June’s Brexit vote could prove to be good news for British pensioners living in Canada and other countries where their pensions are currently ‘frozen’.
There are estimated to be around 550,000 British pensioners living abroad who have had their state pension payments ‘frozen’. This means that their pensions don’t keep pace with the cost of living increases afforded to pensions paid to people living in the UK, EU and other countries where an agreement is in place.
British pensioners living in popular expat countries including Canada, Australia, South Africa and Hong Kong are all affected by frozen pensions.
With roughly 150,000 British pensioners living in Canada, Canadian officials have long attempted, unsuccessfully, to negotiate an agreement with the British government which would unfreeze these pensions.
However, as the UK negotiates its departure from the EU, the outcome of what should happen to the pensions of British pensioners currently residing in Europe, could offer a glimmer of hope to those living in other countries.
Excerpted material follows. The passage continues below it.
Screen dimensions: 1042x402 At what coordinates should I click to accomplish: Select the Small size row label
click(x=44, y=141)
There are approximately 400,000 British pensioners living in Europe who have received annual increases in their pensions. If, as expected, the British government decides to continue this arrangement for pensioners, it would give those frozen pensioners who reside in other countries around the world a strong argument to pressure the British government to give them annual increases, too.
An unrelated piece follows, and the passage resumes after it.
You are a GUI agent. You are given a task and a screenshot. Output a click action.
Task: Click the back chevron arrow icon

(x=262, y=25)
David Morris, chairman of the Canadian Alliance of British Pensioners said his group wants the Canadian government to make indexing their pensions a requirement of any new free trade deal.
“Writing diplomatic letters or raising the issue with various British ministers doesn’t work,” he said. “Britain has just said, ‘thanks, but no thanks.’ It has to be a little stronger than that. It has to be tied to some mutually beneficial agreement that may need to be signed because of Brexit.”
British Pensions have been frozen in Canada since 1977.